THE RECORDS:
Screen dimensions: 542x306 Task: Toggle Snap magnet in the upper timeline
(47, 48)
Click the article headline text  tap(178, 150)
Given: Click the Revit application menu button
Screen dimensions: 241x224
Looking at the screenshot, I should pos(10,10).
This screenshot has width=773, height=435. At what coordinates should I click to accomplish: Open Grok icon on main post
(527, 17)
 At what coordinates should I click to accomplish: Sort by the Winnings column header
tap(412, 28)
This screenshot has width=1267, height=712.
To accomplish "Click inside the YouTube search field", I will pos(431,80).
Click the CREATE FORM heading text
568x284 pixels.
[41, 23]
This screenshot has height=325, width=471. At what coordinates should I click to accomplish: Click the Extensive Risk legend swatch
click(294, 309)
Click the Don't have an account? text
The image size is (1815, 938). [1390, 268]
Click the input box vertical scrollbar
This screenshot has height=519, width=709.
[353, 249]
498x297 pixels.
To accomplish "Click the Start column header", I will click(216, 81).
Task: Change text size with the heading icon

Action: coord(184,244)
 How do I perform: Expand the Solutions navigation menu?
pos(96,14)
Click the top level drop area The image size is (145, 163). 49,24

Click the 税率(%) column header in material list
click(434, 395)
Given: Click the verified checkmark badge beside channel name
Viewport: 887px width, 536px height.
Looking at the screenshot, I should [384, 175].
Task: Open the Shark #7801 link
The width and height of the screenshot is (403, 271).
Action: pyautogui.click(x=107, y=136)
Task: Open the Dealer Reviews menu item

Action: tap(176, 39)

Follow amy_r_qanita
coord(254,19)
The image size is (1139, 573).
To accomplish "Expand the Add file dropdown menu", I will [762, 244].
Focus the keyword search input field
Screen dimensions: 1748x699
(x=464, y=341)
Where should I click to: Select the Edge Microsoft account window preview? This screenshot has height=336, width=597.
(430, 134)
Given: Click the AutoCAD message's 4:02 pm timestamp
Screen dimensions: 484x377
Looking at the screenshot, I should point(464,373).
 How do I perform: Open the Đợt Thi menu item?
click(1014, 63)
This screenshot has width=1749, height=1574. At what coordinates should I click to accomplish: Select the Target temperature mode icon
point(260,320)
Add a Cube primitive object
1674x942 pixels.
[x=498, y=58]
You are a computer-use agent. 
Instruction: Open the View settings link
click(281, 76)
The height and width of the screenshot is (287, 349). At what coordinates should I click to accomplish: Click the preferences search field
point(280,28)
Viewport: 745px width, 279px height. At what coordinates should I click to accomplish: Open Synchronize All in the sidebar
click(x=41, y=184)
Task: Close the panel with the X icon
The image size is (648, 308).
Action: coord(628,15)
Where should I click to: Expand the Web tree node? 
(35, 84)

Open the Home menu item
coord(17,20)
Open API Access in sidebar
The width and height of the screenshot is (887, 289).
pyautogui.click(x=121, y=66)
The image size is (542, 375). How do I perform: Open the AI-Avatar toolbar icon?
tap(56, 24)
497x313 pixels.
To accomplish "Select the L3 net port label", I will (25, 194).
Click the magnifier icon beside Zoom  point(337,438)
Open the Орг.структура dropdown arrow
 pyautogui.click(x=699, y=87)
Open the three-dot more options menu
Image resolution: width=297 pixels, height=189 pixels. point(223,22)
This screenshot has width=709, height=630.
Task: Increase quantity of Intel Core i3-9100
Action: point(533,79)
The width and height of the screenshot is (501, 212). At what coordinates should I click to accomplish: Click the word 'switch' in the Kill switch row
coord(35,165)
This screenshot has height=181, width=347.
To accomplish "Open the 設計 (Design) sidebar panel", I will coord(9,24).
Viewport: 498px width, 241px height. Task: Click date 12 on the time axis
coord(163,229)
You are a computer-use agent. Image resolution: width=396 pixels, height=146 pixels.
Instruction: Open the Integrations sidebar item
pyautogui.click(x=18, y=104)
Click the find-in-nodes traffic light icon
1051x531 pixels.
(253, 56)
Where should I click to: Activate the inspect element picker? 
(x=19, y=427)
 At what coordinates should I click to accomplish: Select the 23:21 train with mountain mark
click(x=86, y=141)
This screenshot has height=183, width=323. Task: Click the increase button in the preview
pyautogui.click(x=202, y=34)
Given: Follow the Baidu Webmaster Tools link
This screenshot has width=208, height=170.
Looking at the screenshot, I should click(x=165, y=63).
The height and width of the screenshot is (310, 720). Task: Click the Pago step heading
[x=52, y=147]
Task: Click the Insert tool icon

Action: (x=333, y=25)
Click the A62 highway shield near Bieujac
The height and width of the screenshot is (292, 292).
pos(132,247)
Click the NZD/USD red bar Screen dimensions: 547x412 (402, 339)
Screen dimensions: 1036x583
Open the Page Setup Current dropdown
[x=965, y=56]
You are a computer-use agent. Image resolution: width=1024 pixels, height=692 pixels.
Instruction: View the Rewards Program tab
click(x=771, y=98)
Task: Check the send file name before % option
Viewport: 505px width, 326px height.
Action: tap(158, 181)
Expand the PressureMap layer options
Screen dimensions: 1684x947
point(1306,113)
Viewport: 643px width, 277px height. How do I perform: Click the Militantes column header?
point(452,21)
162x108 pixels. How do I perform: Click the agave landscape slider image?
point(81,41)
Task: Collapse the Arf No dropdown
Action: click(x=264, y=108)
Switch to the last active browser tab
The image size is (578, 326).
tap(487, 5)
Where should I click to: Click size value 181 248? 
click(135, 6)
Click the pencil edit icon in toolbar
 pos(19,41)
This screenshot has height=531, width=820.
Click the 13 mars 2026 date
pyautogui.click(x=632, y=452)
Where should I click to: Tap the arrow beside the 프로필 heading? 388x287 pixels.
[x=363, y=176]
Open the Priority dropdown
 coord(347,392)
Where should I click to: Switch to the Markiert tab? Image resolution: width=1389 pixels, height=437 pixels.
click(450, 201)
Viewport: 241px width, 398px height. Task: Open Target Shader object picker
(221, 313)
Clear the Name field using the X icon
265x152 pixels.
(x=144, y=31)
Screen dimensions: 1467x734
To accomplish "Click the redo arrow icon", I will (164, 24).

TASK TO CARRY OUT: Line count for "computer": state how many lines of the records contain it, and give only the number.

SOLUTION: 3